* PROBLEM TO WORK ON *
All lines of the listing that contain "agent" should be shown in full.

━━━━━ EXCERPTED RECORDS ━━━━━

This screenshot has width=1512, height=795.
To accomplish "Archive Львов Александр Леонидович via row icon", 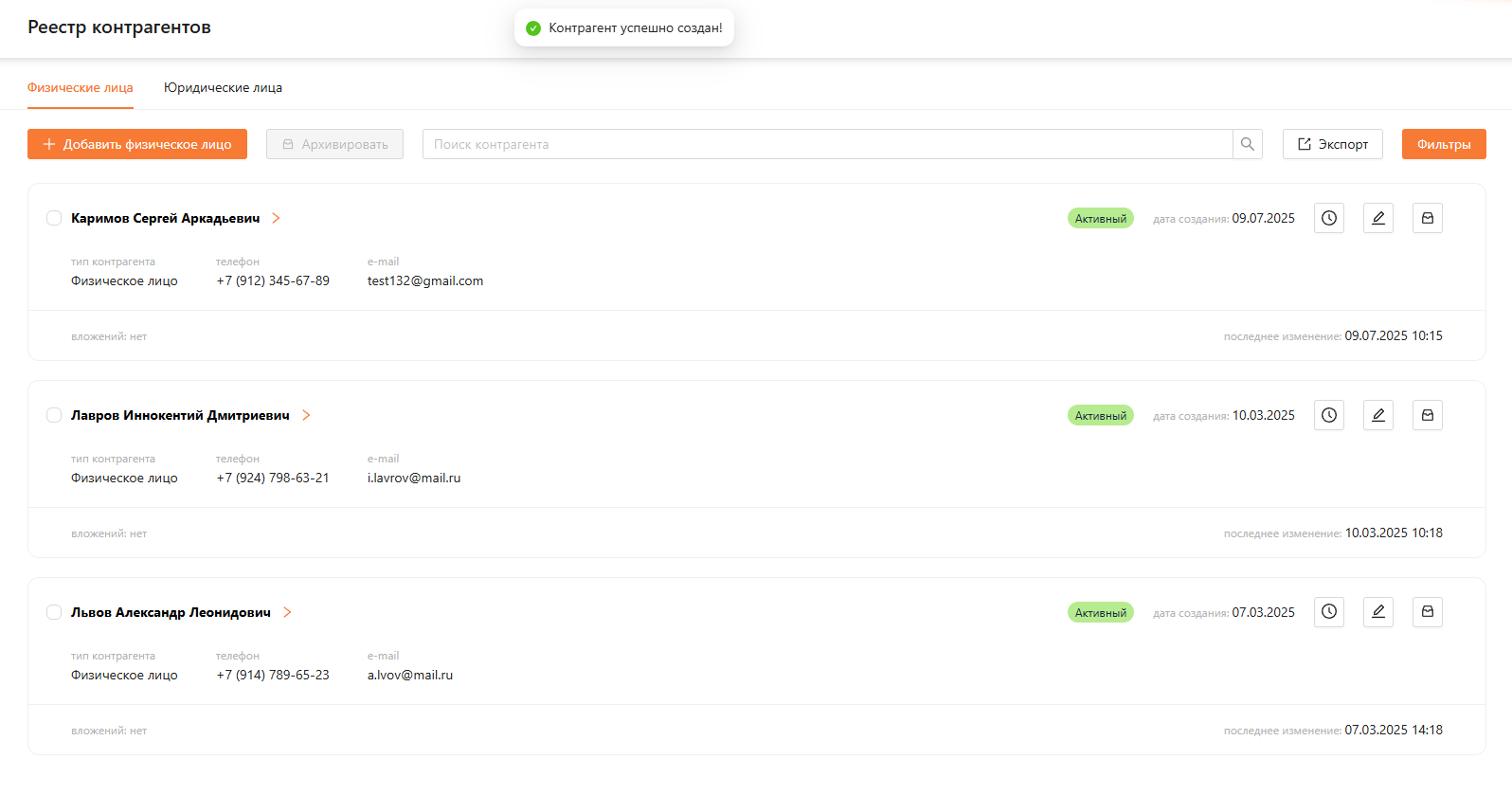I will click(x=1427, y=612).
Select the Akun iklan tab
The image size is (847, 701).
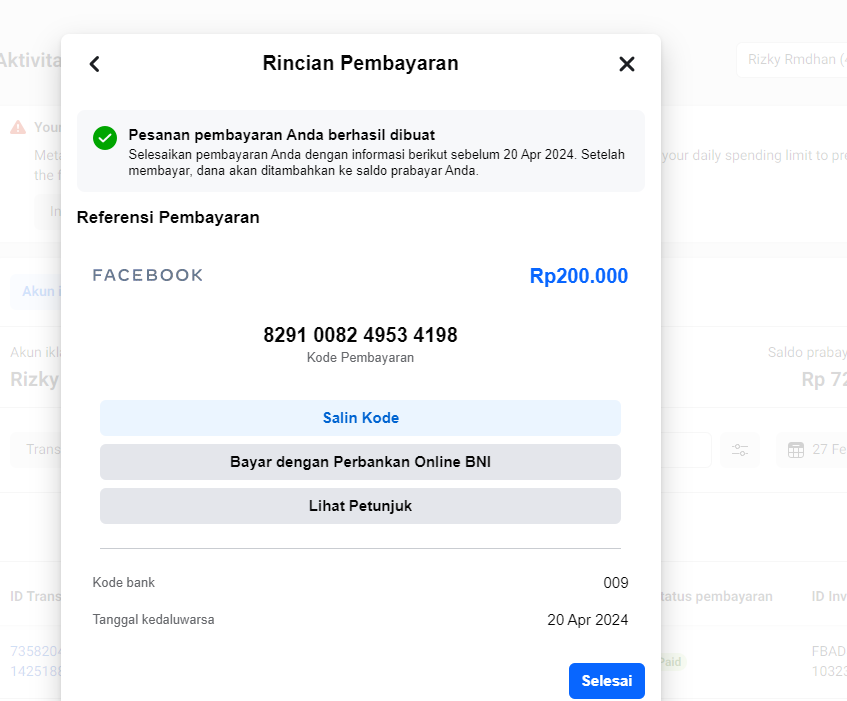36,291
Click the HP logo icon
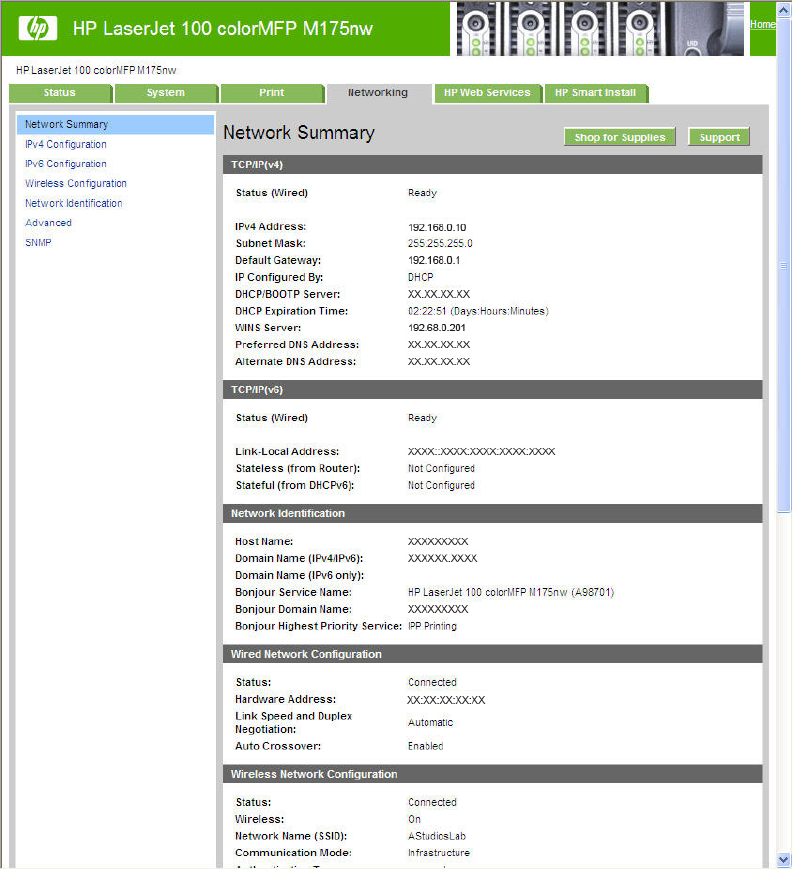This screenshot has width=793, height=869. 37,28

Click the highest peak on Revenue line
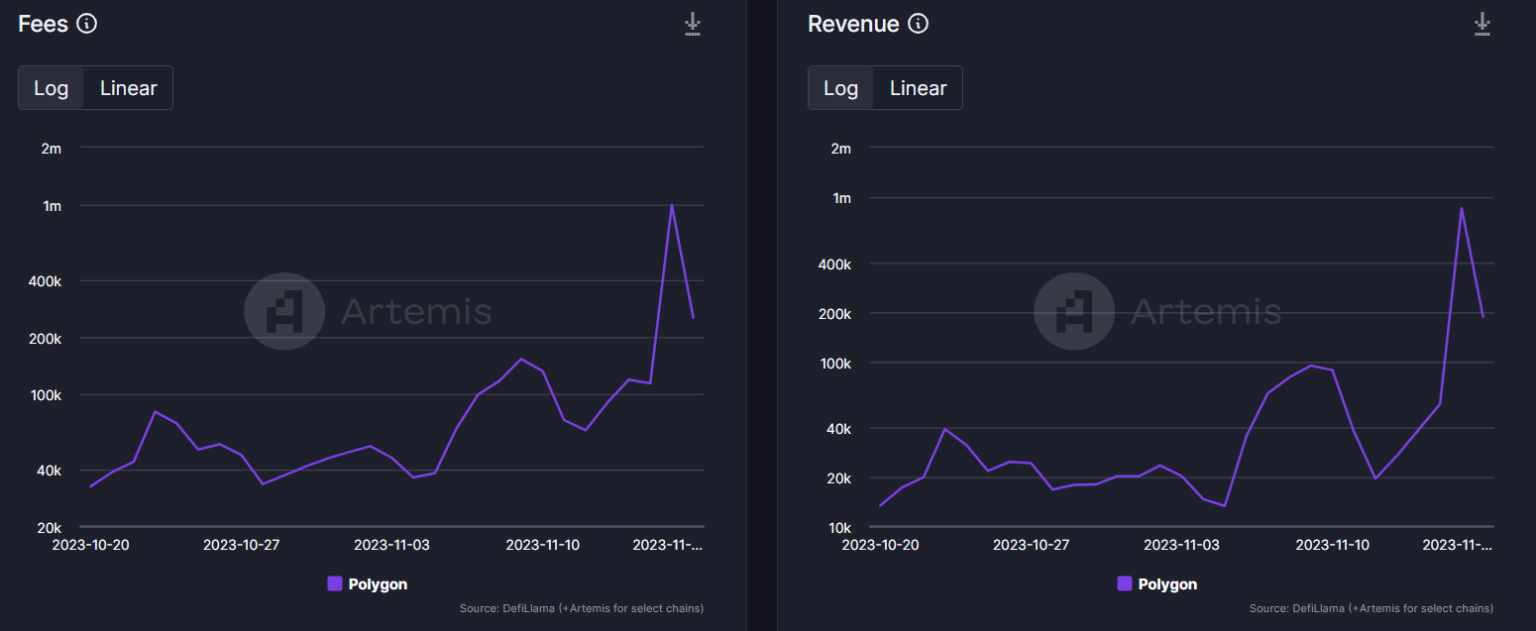[1461, 209]
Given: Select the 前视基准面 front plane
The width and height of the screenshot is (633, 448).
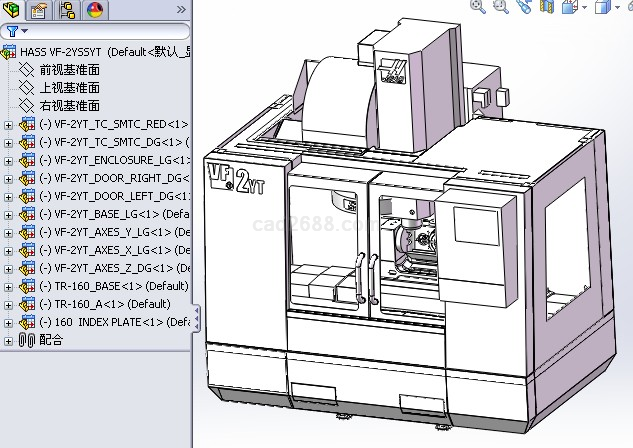Looking at the screenshot, I should tap(69, 70).
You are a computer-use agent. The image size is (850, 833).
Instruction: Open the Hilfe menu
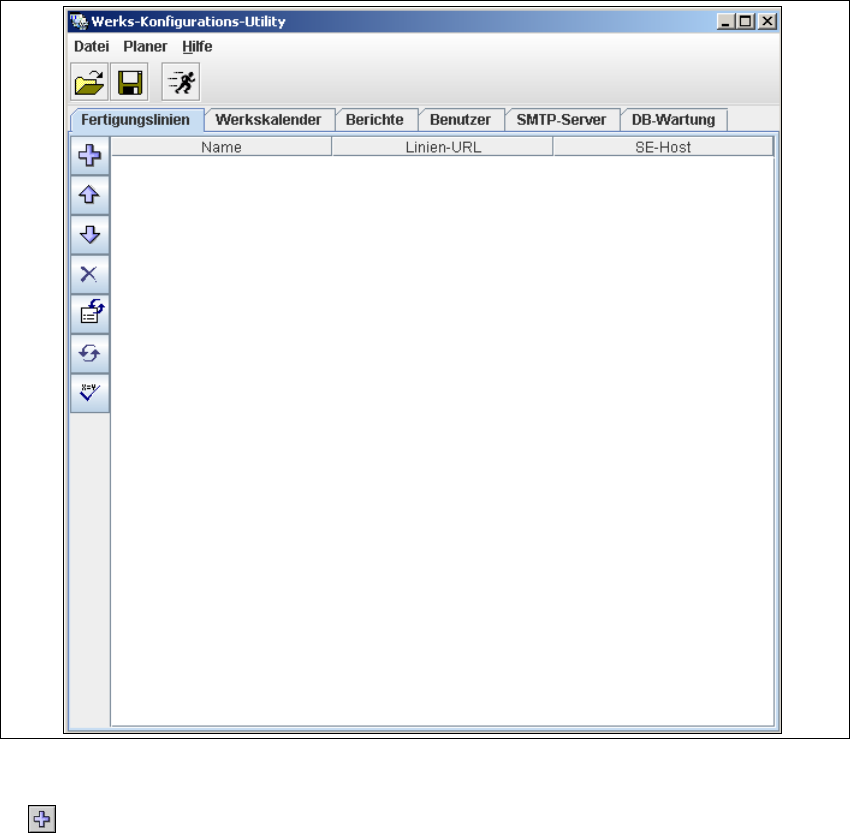pos(197,47)
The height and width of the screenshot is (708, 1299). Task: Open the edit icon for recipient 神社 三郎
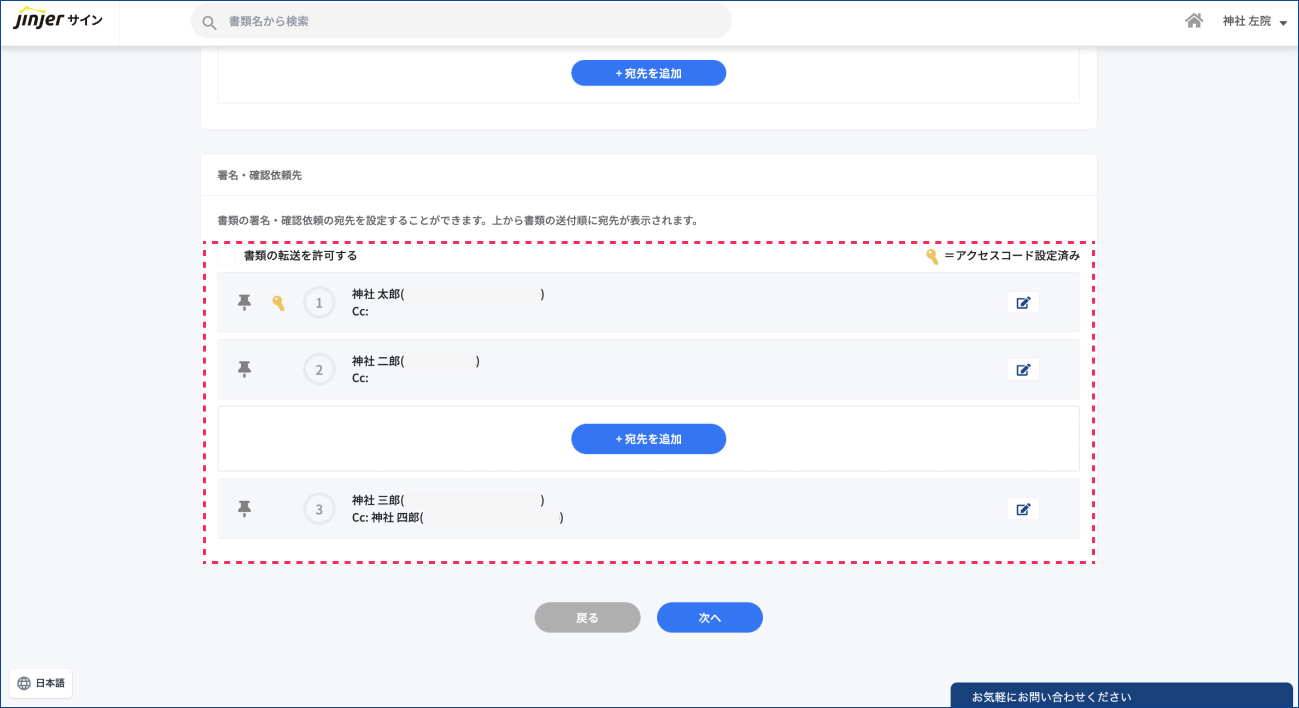(1022, 509)
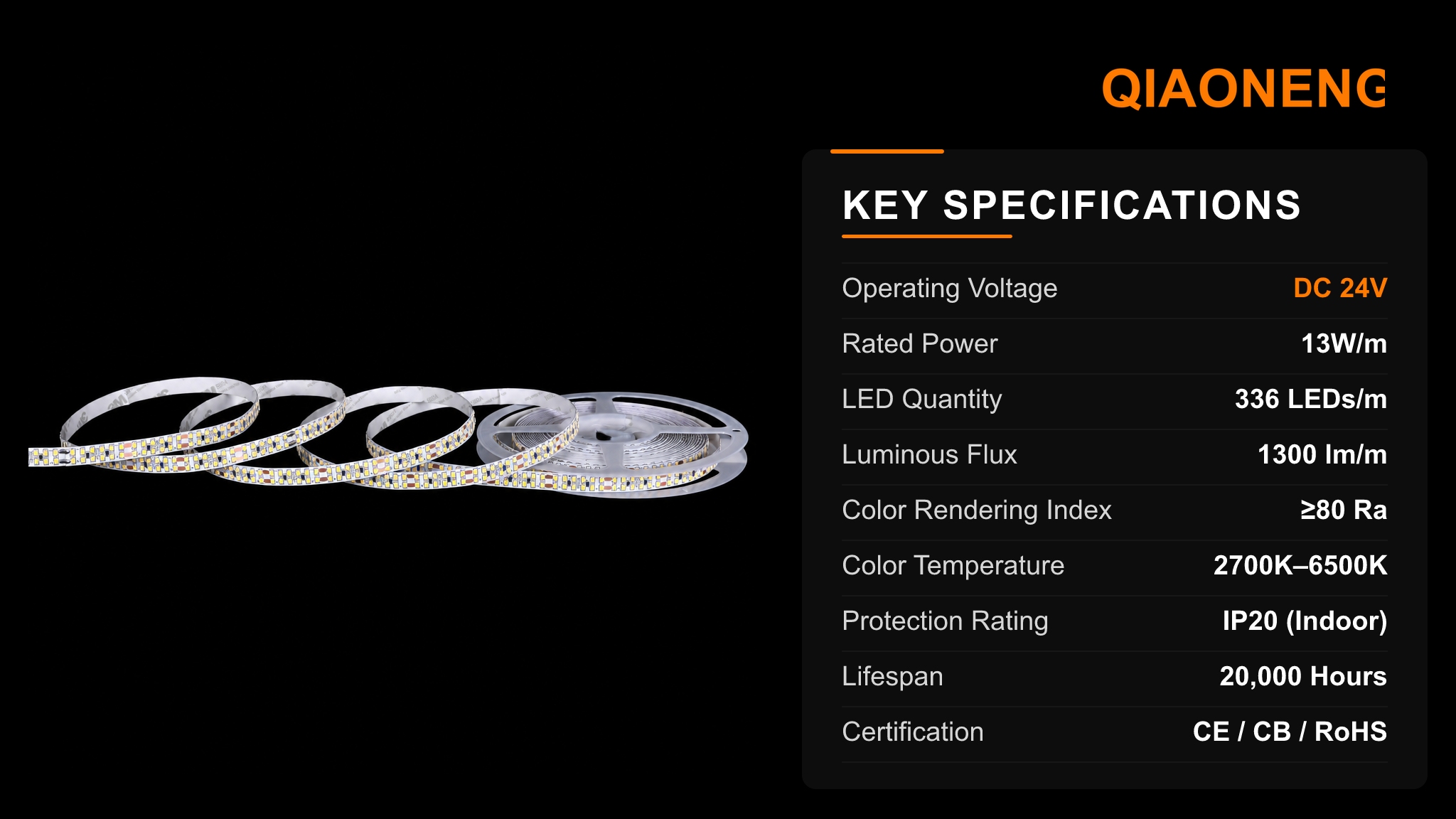Select the 20,000 Hours lifespan value

click(1303, 676)
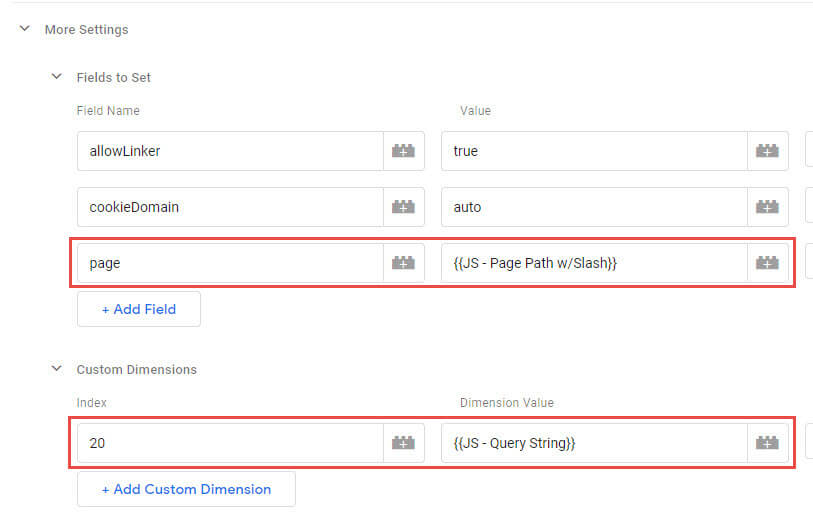Viewport: 813px width, 524px height.
Task: Focus the allowLinker field name input
Action: (x=230, y=151)
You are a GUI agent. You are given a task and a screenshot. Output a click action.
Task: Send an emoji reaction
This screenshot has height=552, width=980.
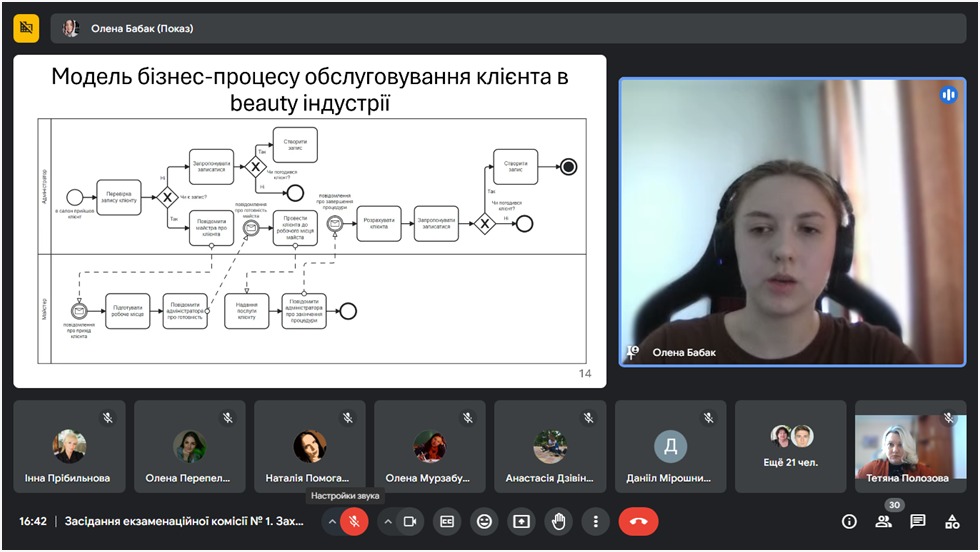click(485, 521)
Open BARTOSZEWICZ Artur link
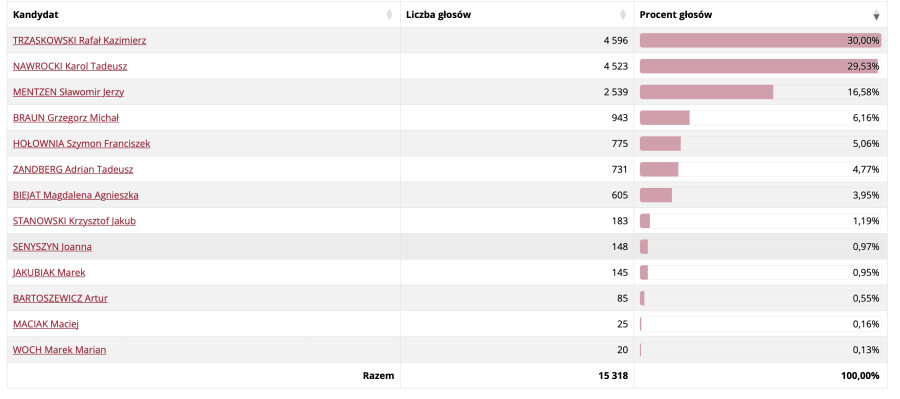 click(x=60, y=299)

━━━━━

* TASK ANSWER *
You are a computer-use agent. The image size is (850, 833).
You are a GUI agent. You are given a task and a screenshot. Output a click action.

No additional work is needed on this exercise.